Davis cited research showing that reading aloud to young children, even infants, helps young brains grow and develop neural connections. Touch and the calming sound of parents’ voices — key elements of family reading aloud time — also contribute to healthy development.

Davis and Carol Wells-Federman, northwest regional coordinator for the Colorado organization, emphasized that one of the benefits of the literacy program is that it helps parents in all socioeconomic groups understand that they are their children’s first teachers. Davis added that parents often express pride in regularly reading to their children and said the program motivates many parents to improve their own literacy and language skills.

Wells-Federman explained that program participation fosters greater involvement with Garfield County libraries, especially among low-income and immigrant families. She said this is another way the program helps children take the path of lifetime learning.

Many providers in our area have joined the organization’s literacy mission. One of the ways Reach Out and Read Colorado encourages participation is by recognizing Bookend communities, areas in which all health-care providers to young children participate in the program.

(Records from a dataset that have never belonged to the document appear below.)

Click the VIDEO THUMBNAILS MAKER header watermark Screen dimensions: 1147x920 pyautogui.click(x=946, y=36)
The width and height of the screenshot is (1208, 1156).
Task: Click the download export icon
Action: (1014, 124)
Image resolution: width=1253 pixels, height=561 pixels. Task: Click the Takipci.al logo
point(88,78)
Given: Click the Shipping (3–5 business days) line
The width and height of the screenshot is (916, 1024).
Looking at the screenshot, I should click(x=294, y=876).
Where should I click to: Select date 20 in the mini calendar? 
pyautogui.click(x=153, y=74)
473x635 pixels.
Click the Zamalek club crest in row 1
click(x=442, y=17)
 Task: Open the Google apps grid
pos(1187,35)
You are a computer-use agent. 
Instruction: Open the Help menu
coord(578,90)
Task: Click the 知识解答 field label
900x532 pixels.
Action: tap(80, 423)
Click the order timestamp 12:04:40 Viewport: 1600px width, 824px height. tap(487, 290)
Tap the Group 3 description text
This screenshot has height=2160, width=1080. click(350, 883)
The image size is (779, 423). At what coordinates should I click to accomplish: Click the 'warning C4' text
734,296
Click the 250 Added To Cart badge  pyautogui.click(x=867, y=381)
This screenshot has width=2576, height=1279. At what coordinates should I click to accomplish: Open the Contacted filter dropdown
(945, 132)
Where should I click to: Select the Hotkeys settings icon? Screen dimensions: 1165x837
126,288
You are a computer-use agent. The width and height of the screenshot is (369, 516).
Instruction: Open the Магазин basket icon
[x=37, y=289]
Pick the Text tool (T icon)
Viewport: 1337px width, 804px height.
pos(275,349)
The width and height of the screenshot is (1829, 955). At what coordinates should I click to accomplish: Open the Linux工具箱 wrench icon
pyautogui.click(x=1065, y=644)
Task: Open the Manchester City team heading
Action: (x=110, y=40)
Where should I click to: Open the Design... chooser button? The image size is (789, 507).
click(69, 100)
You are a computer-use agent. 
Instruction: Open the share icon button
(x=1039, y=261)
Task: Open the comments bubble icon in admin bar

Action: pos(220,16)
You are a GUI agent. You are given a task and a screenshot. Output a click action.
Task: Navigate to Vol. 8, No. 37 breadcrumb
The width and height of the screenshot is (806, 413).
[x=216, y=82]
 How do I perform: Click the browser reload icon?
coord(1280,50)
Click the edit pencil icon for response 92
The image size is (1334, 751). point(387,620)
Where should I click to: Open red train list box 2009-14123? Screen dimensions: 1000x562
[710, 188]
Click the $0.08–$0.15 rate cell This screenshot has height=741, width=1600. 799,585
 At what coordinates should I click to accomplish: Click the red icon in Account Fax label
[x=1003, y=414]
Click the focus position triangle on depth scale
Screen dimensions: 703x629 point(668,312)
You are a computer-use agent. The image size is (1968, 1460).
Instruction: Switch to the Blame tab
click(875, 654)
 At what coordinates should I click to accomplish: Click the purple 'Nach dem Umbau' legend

Glenwood Springs earned that distinction in 2010 and celebrated with an event hosted by Glenwood Medical Associates. (Other Colorado Bookend communities are the town of Rocky Ford, and Crowley, Washington, Yuma and Lincoln counties).

The program has also grown significantly in Garfield County since 2005. Organization statistics from the first half of 2014 project that the year’s totals will show 6,544 books provided and 2,988 children served. That means the program is reaching almost 70 percent of Garfield County’s 4,422 (Kids Count In Colorado) children younger than 5.

Wells-Federman and Davis talked about independent studies that show the benefits of participating in the literacy program:

• Reach Out and Read children score three to six months ahead of their non-participating peers in vocabulary development, which helps them start school on target. Children who start school on track are more likely to reach their full educational and social potential.

• Vocabulary skills at age 3 correlate with reading test scores in third grade, which in turn, predict high school graduation rates.

• Reach Out and Read families report reading to their children more often and that sharing books with them is one of their three favorite family activities.

Reach Out and Read Colorado is its own 501(c)(3) nonprofit that receives a combination of private and state and county funding. The organization hosts an annual “Green Eggs and Ham” benefit breakfast, encourages donations of new and gently used books and provides multiple volunteer opportunities.